Hablar de migración es exponer que el gobierno federal está en deuda con los migrantes. La Secretaría de Relaciones Exteriores, a través de los Consulados y el Instituto de Mexicanos en el Exterior han funcionado para aquellos mexicanos que por diversas razones se encuentran en el exterior de manera regular (documentada), pero no así para los migrantes indocumentados en Estados Unidos.

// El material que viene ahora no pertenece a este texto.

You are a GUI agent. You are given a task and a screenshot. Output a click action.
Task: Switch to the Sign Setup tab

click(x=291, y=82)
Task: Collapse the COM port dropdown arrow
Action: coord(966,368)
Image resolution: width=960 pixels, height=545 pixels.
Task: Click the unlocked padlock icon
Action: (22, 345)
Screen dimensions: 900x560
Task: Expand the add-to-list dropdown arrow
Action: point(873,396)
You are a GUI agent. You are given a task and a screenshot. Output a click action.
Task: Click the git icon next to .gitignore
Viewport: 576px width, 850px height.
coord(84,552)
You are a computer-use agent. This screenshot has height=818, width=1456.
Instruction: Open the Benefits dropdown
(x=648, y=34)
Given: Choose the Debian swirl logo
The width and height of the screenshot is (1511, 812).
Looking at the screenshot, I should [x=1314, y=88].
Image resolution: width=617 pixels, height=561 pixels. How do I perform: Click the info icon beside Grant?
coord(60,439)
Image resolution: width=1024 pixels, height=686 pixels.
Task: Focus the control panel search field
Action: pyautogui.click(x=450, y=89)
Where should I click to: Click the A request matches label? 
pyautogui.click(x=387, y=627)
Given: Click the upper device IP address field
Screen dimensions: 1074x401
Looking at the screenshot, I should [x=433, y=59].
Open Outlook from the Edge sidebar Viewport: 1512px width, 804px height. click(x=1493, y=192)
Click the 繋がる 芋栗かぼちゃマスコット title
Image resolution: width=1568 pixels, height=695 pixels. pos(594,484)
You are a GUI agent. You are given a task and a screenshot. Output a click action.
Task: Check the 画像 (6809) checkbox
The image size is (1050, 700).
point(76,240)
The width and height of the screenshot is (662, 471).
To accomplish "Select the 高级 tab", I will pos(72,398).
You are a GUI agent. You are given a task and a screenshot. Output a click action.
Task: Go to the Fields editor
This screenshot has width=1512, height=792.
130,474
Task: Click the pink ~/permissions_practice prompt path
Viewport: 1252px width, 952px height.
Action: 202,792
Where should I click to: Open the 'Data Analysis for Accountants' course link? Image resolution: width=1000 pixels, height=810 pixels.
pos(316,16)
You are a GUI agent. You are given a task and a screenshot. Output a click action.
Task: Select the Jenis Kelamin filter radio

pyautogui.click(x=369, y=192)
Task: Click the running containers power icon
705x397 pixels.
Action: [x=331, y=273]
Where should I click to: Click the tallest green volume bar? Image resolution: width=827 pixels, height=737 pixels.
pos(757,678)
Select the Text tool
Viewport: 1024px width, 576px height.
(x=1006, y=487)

Los programas de repatriación de cuerpos y de personas, así como la ayuda a los migrantes de retorno, están muy lejos de lo que deberían de ser.

Hablar de migración es reconocer que no todo es negativo, existen diferencias dentro de las políticas de algunos estados de Estados Unidos, mientras que en estados como Texas y Florida se lanzan leyes en contra de los migrantes; en California, poco a poco y gracias al trabajo de activistas defensores de los migrantes se han conseguido algunas victorias como la licencia de manejo para las personas indocumentadas; además de que se continua con la lucha porque los inmigrantes puedan tener acceso a salud digna y a sindicatos que les protejan sus derechos laborales.

Hablar de migración es hablar de la falta de información hacia la comunidad migrante y de la necesidad de crear nuevos medios, que sean atractivos para ellos para que se den cuenta de que solamente unidos podrán avanzar; que son grandes no solo porque han traído riquezas a México, sino también, porque han generado prosperidad a los Estados Unidos, para muestra las miles de empresas que se han enriquecido con la mano de obra de los trabajadores indocumentados.

Es por lo que continuaremos ¡Hablando de Migración!